Based on insights shared by one of our customers, an unplanned furnace shutdown can last up to ten days, with lost production averaging $1 million per day. According to their experience, this single event can result in a loss of $10–15 million in value. Crude and vacuum heaters are vital for keeping the entire refinery operational, but everyday practices, such as pushing harder when fouling occurs, allowing imbalanced flows, and ignoring weak alarms, gradually compromise their health. This accelerates coke buildup, raises tube-metal temperatures, and ultimately causes premature tube failure, leading to costly outages.

These failures aren’t inevitable. By combining disciplined operating practices with modern analytics and AI-driven control, front-line teams are extending run lengths, reducing energy use, and protecting equipment. The five practices outlined below address the most common life-shortening habits, explain how to avoid them, and highlight emerging technologies that make sustained improvement achievable.

1. Pushing Harder When Fouling Begins

You notice outlet temperature drifting or draft dampers creeping open—early hints of fouling. The instinct is to preserve throughput by cranking up feed or firing rates. Yet that approach floods already compromised tubes with more heat and flow, accelerating coke growth inside the coils and ash deposits on the fireside.

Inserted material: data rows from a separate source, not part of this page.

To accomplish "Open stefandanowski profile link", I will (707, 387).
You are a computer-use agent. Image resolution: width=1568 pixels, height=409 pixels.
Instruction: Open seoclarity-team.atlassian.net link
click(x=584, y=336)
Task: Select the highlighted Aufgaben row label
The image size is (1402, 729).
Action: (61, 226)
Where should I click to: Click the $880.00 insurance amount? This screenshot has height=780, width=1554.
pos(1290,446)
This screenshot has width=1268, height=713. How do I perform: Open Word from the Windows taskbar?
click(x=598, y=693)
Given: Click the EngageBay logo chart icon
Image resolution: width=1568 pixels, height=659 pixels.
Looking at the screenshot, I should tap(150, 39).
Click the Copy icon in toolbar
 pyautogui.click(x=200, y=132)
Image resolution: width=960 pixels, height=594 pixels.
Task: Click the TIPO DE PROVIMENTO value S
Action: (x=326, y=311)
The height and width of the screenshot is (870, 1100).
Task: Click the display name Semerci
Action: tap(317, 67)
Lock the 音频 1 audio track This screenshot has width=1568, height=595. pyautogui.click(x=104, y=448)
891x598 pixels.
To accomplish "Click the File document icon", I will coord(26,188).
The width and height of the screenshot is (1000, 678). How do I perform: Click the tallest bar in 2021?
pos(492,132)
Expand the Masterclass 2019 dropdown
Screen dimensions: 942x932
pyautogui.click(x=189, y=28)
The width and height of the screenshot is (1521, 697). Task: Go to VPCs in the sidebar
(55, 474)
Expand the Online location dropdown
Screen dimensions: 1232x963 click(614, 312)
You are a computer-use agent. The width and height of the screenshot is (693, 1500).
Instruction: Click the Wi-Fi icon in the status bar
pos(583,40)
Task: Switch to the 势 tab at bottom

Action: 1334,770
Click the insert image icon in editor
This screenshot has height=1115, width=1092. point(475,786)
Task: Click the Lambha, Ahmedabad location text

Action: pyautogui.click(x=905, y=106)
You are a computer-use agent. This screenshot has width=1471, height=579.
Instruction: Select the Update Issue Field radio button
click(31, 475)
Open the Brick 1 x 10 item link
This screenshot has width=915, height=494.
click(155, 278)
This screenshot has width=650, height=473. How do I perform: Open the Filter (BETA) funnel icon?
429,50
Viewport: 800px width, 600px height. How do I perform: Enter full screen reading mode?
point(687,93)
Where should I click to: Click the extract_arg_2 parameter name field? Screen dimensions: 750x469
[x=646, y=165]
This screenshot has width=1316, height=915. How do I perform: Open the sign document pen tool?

Even a thin film of deposits can cut heat transfer enough to lift tube-metal temperature significantly, pushing you toward the creep limit of the alloy. As heat transfer deteriorates, you burn extra fuel just to hit the target outlet temperature, a feedback loop that raises stack temperature and wastes energy. Some refineries document substantial throughput penalties before a single cleaning pass restores efficiency.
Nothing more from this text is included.